Start of Block

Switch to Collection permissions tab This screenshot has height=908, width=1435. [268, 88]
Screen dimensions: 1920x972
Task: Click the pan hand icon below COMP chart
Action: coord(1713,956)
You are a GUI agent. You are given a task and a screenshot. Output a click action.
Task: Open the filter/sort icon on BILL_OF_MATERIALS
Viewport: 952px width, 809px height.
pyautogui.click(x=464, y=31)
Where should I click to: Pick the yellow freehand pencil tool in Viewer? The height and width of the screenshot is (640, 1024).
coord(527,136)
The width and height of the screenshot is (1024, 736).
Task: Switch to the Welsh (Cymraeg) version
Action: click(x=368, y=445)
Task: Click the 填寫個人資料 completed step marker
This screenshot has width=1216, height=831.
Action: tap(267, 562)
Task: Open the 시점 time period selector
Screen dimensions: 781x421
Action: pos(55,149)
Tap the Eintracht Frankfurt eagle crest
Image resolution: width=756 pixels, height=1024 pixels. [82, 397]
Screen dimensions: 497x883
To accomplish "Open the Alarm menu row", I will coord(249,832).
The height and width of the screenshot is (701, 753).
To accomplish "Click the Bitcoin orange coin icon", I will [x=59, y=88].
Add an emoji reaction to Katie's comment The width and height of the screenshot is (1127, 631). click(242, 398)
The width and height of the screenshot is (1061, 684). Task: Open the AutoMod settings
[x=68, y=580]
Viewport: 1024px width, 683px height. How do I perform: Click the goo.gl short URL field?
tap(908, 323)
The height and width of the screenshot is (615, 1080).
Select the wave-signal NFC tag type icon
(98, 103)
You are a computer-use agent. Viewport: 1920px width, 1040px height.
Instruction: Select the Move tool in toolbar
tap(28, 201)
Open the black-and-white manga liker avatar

End of Block

--- EXERCISE AIM ---
Retype all the data exactly, line for line.

--- EXERCISE SOLUTION ---
Switch to Collection permissions tab This screenshot has height=908, width=1435. [268, 88]
Screen dimensions: 1920x972
Task: Click the pan hand icon below COMP chart
Action: coord(1713,956)
You are a GUI agent. You are given a task and a screenshot. Output a click action.
Task: Open the filter/sort icon on BILL_OF_MATERIALS
Viewport: 952px width, 809px height.
pyautogui.click(x=464, y=31)
Where should I click to: Pick the yellow freehand pencil tool in Viewer? The height and width of the screenshot is (640, 1024).
coord(527,136)
The width and height of the screenshot is (1024, 736).
Task: Switch to the Welsh (Cymraeg) version
Action: click(x=368, y=445)
Task: Click the 填寫個人資料 completed step marker
This screenshot has width=1216, height=831.
Action: tap(267, 562)
Task: Open the 시점 time period selector
Screen dimensions: 781x421
Action: pos(55,149)
Tap the Eintracht Frankfurt eagle crest
Image resolution: width=756 pixels, height=1024 pixels. [82, 397]
Screen dimensions: 497x883
To accomplish "Open the Alarm menu row", I will coord(249,832).
The height and width of the screenshot is (701, 753).
To accomplish "Click the Bitcoin orange coin icon", I will [x=59, y=88].
Add an emoji reaction to Katie's comment The width and height of the screenshot is (1127, 631). click(242, 398)
The width and height of the screenshot is (1061, 684). Task: Open the AutoMod settings
[x=68, y=580]
Viewport: 1024px width, 683px height. How do I perform: Click the goo.gl short URL field?
tap(908, 323)
The height and width of the screenshot is (615, 1080).
Select the wave-signal NFC tag type icon
(98, 103)
You are a computer-use agent. Viewport: 1920px width, 1040px height.
Instruction: Select the Move tool in toolbar
tap(28, 201)
Open the black-and-white manga liker avatar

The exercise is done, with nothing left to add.